**Set task**
Convert all of the records below into a Markdown table with two columns, Row and Line. Give each non-blank line its own numbered row and omit the blank lines.

**Data for this exercise**
* * * * *
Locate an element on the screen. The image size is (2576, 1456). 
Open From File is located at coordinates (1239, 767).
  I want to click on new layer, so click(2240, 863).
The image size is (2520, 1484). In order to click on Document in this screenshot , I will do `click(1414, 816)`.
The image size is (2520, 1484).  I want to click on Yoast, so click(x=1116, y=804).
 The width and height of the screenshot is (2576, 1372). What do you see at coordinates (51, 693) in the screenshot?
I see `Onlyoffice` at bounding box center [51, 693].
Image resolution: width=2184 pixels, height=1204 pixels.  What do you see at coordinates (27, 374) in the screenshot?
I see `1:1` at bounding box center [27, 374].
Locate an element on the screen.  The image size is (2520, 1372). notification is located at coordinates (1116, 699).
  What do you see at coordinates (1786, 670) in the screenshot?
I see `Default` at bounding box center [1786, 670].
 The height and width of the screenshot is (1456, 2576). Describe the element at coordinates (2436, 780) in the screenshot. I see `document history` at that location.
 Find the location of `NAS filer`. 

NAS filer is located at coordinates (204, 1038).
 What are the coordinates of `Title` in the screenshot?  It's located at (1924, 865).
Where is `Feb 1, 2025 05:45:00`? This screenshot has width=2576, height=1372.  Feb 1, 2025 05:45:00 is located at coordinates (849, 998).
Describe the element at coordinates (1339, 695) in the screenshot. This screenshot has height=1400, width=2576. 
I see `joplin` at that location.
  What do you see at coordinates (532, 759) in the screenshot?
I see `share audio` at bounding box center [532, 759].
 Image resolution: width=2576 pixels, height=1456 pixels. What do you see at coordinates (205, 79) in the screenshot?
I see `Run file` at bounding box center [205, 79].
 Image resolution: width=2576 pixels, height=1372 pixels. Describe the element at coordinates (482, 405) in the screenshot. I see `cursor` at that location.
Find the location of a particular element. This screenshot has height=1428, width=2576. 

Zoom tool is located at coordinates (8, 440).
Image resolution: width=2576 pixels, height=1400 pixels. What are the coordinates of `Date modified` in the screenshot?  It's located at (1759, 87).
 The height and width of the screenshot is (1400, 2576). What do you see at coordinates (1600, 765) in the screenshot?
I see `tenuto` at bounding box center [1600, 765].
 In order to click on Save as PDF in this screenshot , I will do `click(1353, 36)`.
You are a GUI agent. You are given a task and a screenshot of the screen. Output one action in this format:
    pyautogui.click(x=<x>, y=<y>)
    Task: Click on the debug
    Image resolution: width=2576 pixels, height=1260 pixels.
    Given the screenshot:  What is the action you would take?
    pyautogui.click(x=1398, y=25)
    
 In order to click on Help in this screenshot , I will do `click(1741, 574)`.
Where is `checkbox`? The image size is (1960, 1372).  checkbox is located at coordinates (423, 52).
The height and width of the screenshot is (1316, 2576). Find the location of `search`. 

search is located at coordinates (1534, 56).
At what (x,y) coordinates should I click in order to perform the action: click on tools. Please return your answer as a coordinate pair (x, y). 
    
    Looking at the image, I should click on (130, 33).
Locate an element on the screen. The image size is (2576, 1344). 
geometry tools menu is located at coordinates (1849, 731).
* * * * *
**Response**
| Row | Line |
|---|---|
| 1 | Locate an element on the screen. The image size is (2576, 1456).  |
| 2 | Open From File is located at coordinates (1239, 767). |
| 3 |   I want to click on new layer, so click(2240, 863). |
| 4 | The image size is (2520, 1484). In order to click on Document in this screenshot , I will do `click(1414, 816)`. |
| 5 | The image size is (2520, 1484).  I want to click on Yoast, so click(x=1116, y=804). |
| 6 |  The width and height of the screenshot is (2576, 1372). What do you see at coordinates (51, 693) in the screenshot? |
| 7 | I see `Onlyoffice` at bounding box center [51, 693]. |
| 8 | Image resolution: width=2184 pixels, height=1204 pixels.  What do you see at coordinates (27, 374) in the screenshot? |
| 9 | I see `1:1` at bounding box center [27, 374]. |
| 10 | Locate an element on the screen.  The image size is (2520, 1372). notification is located at coordinates (1116, 699). |
| 11 |   What do you see at coordinates (1786, 670) in the screenshot? |
| 12 | I see `Default` at bounding box center [1786, 670]. |
| 13 |  The height and width of the screenshot is (1456, 2576). Describe the element at coordinates (2436, 780) in the screenshot. I see `document history` at that location. |
| 14 |  Find the location of `NAS filer`.  |
| 15 | NAS filer is located at coordinates (204, 1038). |
| 16 |  What are the coordinates of `Title` in the screenshot?  It's located at (1924, 865). |
| 17 | Where is `Feb 1, 2025 05:45:00`? This screenshot has width=2576, height=1372.  Feb 1, 2025 05:45:00 is located at coordinates (849, 998). |
| 18 | Describe the element at coordinates (1339, 695) in the screenshot. This screenshot has height=1400, width=2576.  |
| 19 | I see `joplin` at that location. |
| 20 |   What do you see at coordinates (532, 759) in the screenshot? |
| 21 | I see `share audio` at bounding box center [532, 759]. |
| 22 |  Image resolution: width=2576 pixels, height=1456 pixels. What do you see at coordinates (205, 79) in the screenshot? |
| 23 | I see `Run file` at bounding box center [205, 79]. |
| 24 |  Image resolution: width=2576 pixels, height=1372 pixels. Describe the element at coordinates (482, 405) in the screenshot. I see `cursor` at that location. |
| 25 | Find the location of a particular element. This screenshot has height=1428, width=2576.  |
| 26 | Zoom tool is located at coordinates (8, 440). |
| 27 | Image resolution: width=2576 pixels, height=1400 pixels. What are the coordinates of `Date modified` in the screenshot?  It's located at (1759, 87). |
| 28 |  The height and width of the screenshot is (1400, 2576). What do you see at coordinates (1600, 765) in the screenshot? |
| 29 | I see `tenuto` at bounding box center [1600, 765]. |
| 30 |  In order to click on Save as PDF in this screenshot , I will do `click(1353, 36)`. |
| 31 | You are a GUI agent. You are given a task and a screenshot of the screen. Output one action in this format: |
| 32 |     pyautogui.click(x=<x>, y=<y>) |
| 33 |     Task: Click on the debug |
| 34 |     Image resolution: width=2576 pixels, height=1260 pixels. |
| 35 |     Given the screenshot:  What is the action you would take? |
| 36 |     pyautogui.click(x=1398, y=25) |
| 37 |  In order to click on Help in this screenshot , I will do `click(1741, 574)`. |
| 38 | Where is `checkbox`? The image size is (1960, 1372).  checkbox is located at coordinates (423, 52). |
| 39 | The height and width of the screenshot is (1316, 2576). Find the location of `search`.  |
| 40 | search is located at coordinates (1534, 56). |
| 41 | At what (x,y) coordinates should I click in order to perform the action: click on tools. Please return your answer as a coordinate pair (x, y).  |
| 42 |     Looking at the image, I should click on (130, 33). |
| 43 | Locate an element on the screen. The image size is (2576, 1344).  |
| 44 | geometry tools menu is located at coordinates (1849, 731). |